- Born: 17 March 1957 (age 68) Kostolac, Yugoslavia

Academic background
- Alma mater: University of Waikato
- Thesis: Investigating the Journalistic Field:The Influence of Objectivity as a Journalistic Norm on the Public Debate on Genetic Engineering in New Zealand (2007);
- Doctoral advisor: Priya Kurian, Debashish Munshi

Academic work
- Institutions: Auckland University of Technology

= Verica Rupar =

Serbian journalist and professor in New Zealand

Verica Rupar (born 17 March 1957) is a Serbian–New Zealand journalist and academic, and is professor of journalism at Auckland University of Technology (AUT).
==Academic career==
Rupar earned an honours degree in political science at the University of Belgrade in Serbia.
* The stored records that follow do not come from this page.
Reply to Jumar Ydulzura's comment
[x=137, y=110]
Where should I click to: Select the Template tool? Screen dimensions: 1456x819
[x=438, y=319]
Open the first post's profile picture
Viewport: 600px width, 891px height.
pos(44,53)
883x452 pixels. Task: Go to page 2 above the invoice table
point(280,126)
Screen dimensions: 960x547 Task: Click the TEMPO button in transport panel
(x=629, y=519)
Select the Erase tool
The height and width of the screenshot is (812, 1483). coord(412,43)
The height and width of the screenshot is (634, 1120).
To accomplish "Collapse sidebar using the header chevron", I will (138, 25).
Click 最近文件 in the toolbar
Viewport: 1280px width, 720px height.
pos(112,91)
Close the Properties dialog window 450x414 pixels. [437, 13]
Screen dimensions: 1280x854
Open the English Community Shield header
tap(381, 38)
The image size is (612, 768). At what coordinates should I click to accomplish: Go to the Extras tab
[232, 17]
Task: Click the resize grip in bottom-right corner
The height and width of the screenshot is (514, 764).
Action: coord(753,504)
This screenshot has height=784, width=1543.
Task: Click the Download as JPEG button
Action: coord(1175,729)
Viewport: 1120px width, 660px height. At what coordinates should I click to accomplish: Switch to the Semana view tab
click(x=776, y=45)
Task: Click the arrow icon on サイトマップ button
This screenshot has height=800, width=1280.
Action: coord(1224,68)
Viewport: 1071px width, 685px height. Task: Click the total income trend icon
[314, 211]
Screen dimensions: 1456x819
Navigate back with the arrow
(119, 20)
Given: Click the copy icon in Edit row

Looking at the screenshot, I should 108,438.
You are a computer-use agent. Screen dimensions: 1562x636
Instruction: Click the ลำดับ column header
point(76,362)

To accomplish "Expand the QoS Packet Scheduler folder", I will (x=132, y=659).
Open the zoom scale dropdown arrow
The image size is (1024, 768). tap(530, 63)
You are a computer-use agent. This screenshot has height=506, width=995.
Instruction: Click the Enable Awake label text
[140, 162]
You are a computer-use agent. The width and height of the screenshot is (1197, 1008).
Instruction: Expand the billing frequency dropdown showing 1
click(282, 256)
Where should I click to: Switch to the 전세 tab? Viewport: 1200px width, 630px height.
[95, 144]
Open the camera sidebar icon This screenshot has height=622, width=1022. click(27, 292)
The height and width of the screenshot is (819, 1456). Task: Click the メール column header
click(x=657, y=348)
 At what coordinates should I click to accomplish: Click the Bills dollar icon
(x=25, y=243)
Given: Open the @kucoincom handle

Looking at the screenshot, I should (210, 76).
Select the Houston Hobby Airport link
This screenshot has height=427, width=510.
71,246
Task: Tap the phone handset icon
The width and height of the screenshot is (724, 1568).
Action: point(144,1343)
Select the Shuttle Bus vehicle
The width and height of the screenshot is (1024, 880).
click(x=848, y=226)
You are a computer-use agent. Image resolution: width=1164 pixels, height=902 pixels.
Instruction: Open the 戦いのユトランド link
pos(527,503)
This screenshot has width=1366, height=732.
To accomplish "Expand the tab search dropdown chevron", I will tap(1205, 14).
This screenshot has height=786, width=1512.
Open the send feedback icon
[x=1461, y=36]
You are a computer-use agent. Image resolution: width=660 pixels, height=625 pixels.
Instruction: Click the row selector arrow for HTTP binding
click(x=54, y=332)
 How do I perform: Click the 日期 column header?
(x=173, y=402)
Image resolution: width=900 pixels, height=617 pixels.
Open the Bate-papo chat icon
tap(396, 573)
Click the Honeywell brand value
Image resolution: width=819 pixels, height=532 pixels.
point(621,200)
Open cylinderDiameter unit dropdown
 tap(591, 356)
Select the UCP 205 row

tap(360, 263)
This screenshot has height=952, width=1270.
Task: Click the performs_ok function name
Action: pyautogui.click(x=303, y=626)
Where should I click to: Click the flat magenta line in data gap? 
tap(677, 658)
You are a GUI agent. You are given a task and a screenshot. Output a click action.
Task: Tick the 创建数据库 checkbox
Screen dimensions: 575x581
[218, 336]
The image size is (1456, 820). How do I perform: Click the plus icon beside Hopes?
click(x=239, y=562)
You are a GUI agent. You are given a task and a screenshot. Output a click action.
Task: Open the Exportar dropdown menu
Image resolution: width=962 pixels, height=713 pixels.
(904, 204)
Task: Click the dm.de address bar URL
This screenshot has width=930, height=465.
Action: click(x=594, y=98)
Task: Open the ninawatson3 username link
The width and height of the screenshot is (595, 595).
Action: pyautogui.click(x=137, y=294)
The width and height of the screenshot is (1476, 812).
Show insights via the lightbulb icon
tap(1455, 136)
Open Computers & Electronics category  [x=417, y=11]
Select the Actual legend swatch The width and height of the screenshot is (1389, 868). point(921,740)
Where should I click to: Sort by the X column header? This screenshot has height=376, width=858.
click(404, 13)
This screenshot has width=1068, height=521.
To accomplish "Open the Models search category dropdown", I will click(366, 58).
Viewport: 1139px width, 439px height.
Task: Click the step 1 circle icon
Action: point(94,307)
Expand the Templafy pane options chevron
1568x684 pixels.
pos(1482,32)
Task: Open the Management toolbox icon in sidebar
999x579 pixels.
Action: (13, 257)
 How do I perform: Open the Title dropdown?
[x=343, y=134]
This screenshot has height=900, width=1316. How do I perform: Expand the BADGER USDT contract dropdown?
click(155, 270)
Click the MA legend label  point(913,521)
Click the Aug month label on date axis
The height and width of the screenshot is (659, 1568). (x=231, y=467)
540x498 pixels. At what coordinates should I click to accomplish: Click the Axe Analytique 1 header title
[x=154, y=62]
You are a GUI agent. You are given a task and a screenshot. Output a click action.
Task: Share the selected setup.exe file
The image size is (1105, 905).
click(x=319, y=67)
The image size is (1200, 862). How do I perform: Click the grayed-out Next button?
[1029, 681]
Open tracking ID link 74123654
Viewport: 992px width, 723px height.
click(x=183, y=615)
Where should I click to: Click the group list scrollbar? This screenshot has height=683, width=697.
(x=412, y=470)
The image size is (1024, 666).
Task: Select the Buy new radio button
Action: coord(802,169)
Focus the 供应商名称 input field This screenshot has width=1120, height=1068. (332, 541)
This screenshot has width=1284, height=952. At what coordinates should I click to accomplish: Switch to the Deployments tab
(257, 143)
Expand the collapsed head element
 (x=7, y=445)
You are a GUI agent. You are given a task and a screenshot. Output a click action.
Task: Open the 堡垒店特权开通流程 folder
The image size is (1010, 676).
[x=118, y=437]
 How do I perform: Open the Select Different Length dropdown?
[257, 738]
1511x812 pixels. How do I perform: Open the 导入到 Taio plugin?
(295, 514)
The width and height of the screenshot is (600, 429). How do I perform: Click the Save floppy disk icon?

She worked as a political reporter and foreign correspondent for Politika covering Hungary, Serbia and Slovenia. Seeking greater stability, she moved to New Zealand, and in 2007 she completed a PhD titled Investigating the Journalistic Field:The Influence of Objectivity as a Journalistic Norm on the Public Debate on Genetic Engineering in New Zealand at the University of Waikato. Rupar then joined the faculty at AUT, rising to full professor in 2021.

Rupar's research is in the area of journalism studies. She says, "What motivates me now is the idea of public good, and the notion of public interest." She has written on media, politics and journalism in New Zealand, as well as commenting on international issues such as Zuckerberg's apology after the Cambridge Analytica scandal, and Trump's use of social media. In 2021 she edited the book Journalism and Meaning-making – Reading the Newspaper (Hampton Press), a collection of essays about "how journalism affects our public life". She said: "Journalism’s power to facilitate social inclusion and exclusion, has significant consequences on public life. At its highs, when performing the highest standards of profession, journalists can affirm tolerance, pluralism and social harmony actively contributing to the cultural changes in the society. At its lows, unethical journalism reinforces prejudices and stereotypes whose diffusion contribute to racism, hate speech, discrimination and violence."

In 2022, Rupar gave the 2022 Quaker Lecture in Christchurch, on 'The Search for Truth - Information, Disinformation and the Algorithms of Social Media'. The lecture was recorded and later broadcast on Plains FM.

Rupar is a consultant for the London-based Media Diversity Institute.